Partisipan MB memandang bahwa prosesnya dalam

berkarya sebagai hubungan dengan Tuhan sehingga

bersuci sebelum melukis pada keterangan

sebelumnya dianggap sebagai sesuatu yang penting

agar tercipta karya yang baik. Sementara partisipan

BT menganggap bahwa intensitas berkarya menjadi

hal yang menentukan hasil karya karena dengan

banyaknya intensitas membuat karya diri akan

terlatih dengan hal tersebut yang memungkinkan

adanya satu karya yang sangat baik dari beberapa

karya yang telah dibuat.

Penghayatan proses melukis berkaitan dengan

bagaimana seorang seniman mengalami dan

merasakan sesuatu yang bersifat ke arah batin

terhadap proses selama menghasilkan karya. Dalam

hal ini partisipan WI mengemukakan bahwa

melukis ikan dirasa lebih dikuasai sehingga karya

tersebut dianggap lebih hidup. Roh di sini dapat

dimaknai sebagai sesuatu yang bernyawa termasuk

juga dalam karyanya.

Penghayatan terhadap karya dapat diartikan

sebagai mengalami dan merasakan karya setelah

karya itu selesai dikerjakan. Berhubungan dengan

keadaan-keadaan dalam diri yang dimaknai yang

timbul dari karya yang dihasilkan. Partisipan WB

beranggapan bahwa karya dengan dirinya memiliki

keadaan dialogis karena karya nantinya akan

dilepas kapada orang lain dan karya tersebutlah

yang berbicara pada orang di luar diri pembuatnya.

WB memandang karya memiliki otonomi bahwa

karya tersebut dapat berdiri sendiri dan dianggap

sebagai individu yang juga dapat hidup. Hal ini

seperti yang dikemukakan oleh Tolstoy (dalam

Soedarso, 2006) mengungkapkan seni sebagai

ekspresi dan komunikasi emosi juga pelepasan

emosi atau transfer of feeling. Seni adalah sampainya

emosi ke komunikan, yaitu masyarakat pengamat

seni. Seni juga sebagai bentuk ekspresi kedalaman

diri seniman atau katarsis bagi penciptanya.

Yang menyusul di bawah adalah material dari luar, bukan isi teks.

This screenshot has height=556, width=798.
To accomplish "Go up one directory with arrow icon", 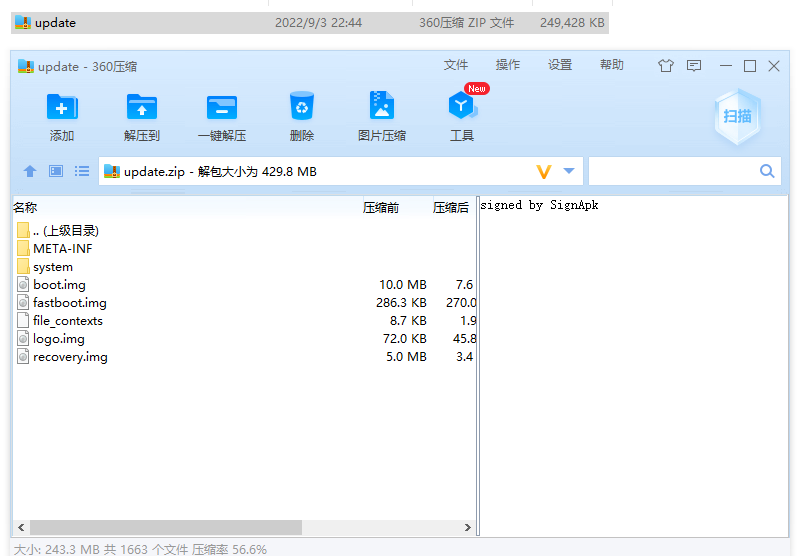I will (30, 172).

Apabila ekspresi tersebut menyentuh juga bagi

penerimanya atau masyarakat berarti dapat

dikatakan bahwa seni tidak hanya untuk seniman

yang berekspresi namun sekaligus berlaku sebagai

sarana komunikasi bagi penerimanya.

Pada kesempatan lainnya, partisipan BT merasa

bahwa karya adalah rekam jejak dari ekspresi

pembuatnya sehingga bagaimana seniman tersebut

akan terlihat seperti seniman yang

membuatnya.dalam hal ini karya dinilai sebagai

cerminan dari diri pembuatnya. Sehingga tanpa

mengetahui seperti apa seorang seniman

seluruhnya dapat dilihat hanya dari melihat

karyanya saja.

Selain dari pada penghayatan terhadap suatu

karya, beberapa seniman memiliki prinsip dalam

berkarya sebagai pedoman atau pegangan yang

digunakannya dalam keberlangsungan berkarya.

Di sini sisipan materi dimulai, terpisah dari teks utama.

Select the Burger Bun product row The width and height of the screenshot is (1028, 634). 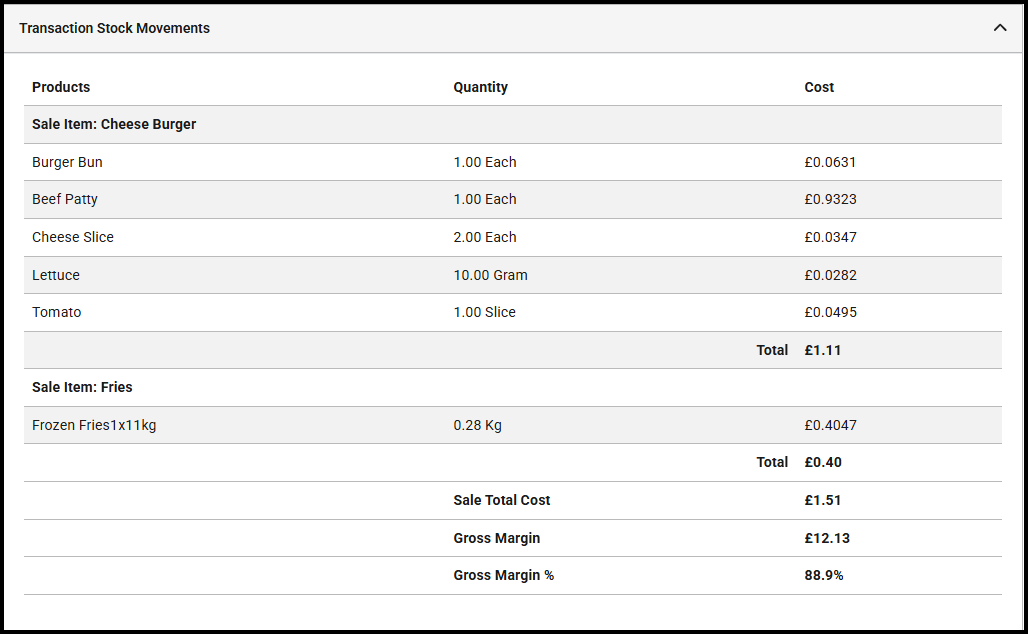point(67,162)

WB memandang bahwa karya adalah sesuatu yang

berkelanjutan, sesuatu perlu dikerjakan sehari-hari

sebagai bentuk keberlanjutan terebut. Prinsipnya

adalah meskipun sedikit namun tetap dikerjakan

meskipun akhirnya karya tersebut terjual atau tidak.

Pada saat berkarya, seorang seniman memiliki

makna filosofi dari karya yang dihasilkan dan

penghayatan terhadap karya sendiri. Partisipan WI

mengemukakan bahwa rasa dari karya adalah dari

pelukisnya dan rasa tersebut dapat berbeda-beda

pada setiap objek. Rasa ini mengacu pada sesuatu

yang ditimbulkan dari objek tersebut berupa

perasaan yang dialami. Sementara partisipan MB

merasa bahwa karya adalah karya batiniah yang

berisi ungkapan-ungkapan yang dituangkan dalam

karya. Partisipan WB merasa bahwa adanya getaran

dari jiwa dengan karya rupa menjadi sesuatu yang

menarik. Apa yang diungkapannya tersebut

Page 13: Proses Kreatif Seniman Rupa Dwi Endah Lestari Muhammad …

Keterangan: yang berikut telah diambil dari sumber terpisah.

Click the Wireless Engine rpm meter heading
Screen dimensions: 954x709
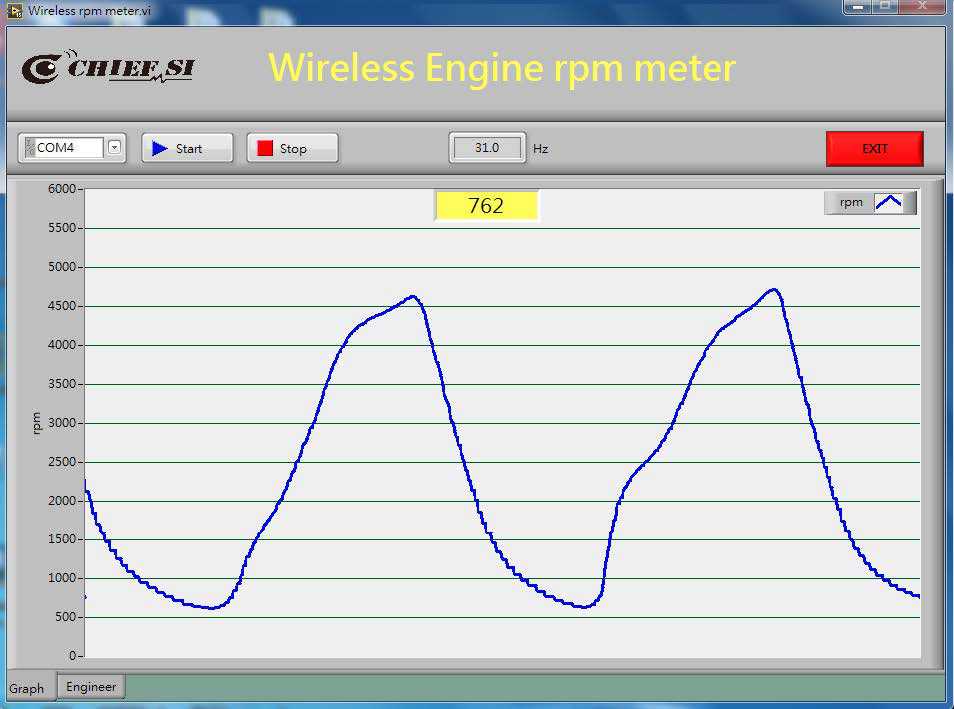tap(502, 67)
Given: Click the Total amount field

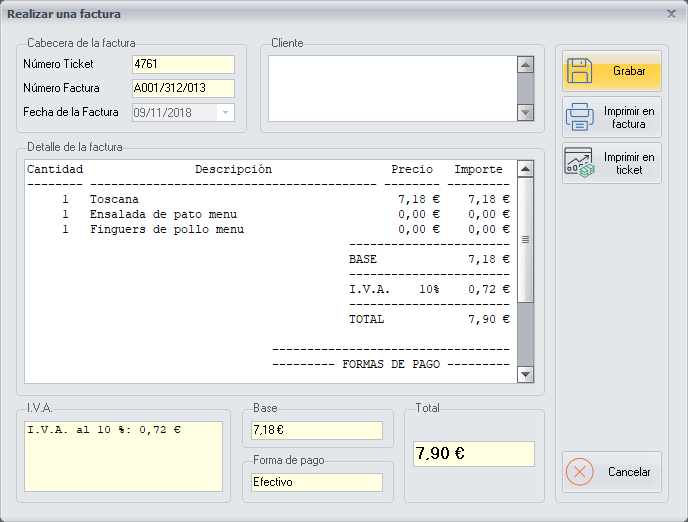Looking at the screenshot, I should 474,454.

Proses Kreatif Seniman Rupa

13

mengacu pada adanya hubungan antara pembuat

dengan karya yang dibuatnya.

Bagaimana seorang seniman memandang karya

tersebut ketika karya dihadapkan pada masyarakat

atau orang lain. Pemaknaan karya yang dapat

berdiri sendiri secara otonom ketika lepas dari

pembuatnya dimaknai seniman sebagai

penghayatannya terhadap karya yang bertindak

kepada orang lain dan mewakili dirinya lewat karya

tersebut. Pada keterangan ini partisipan WB

memandang dari sudut pandang orang yang

melihat karyanya, bahwa orang tersebut dapat

menemukan dirinya sendiri melalui karya yang

artinya dalam hal ini suatu karya dan orang yang

melihatnya dapat memiliki suatu interaksi sendiri

tanpa ada kaitan dengan seniman yang

membuatnya.

Dalam penghayatannya terhadap suatu karya,

objek lukisan dianggap mencerminkan ideal diri

seniman tersebut dimana cerminan ini sebagai

gambaran sesuatu yang ideal yang ada dalam diri

seniman dan dituangkan melalui karyanya. Hal ini

sejalan dengan yang diungkapkan Jung (dalam

Harbunangin, 2016) bahwa seni dapat membantu

seseorang merealisasikan dirinya sehingga menjadi

pribadi yang utuh, matang, dan seimbang.

Partisipan WI merasa bahwa objek ikan yang

digambarnya memiliki kesamaan dengan dirinya

dalam beberapa hal dan itu sekaligus menjelaskan

bahwa seniman adalah seseorang seperti yang

digambarkannya. Objek gambar mencerminkan

idela diri dari senimannya.

Pada tahap akhir pengerjaan karya adalah

penyelesaian karya. Dari penyelesaian karya

tersebut adalah segala sesuatu yang terjadi ketika

karya tersebut dianggap selesai dikerjakan oleh

seorang seniman. Jung (dalam Harbunangin, 2016)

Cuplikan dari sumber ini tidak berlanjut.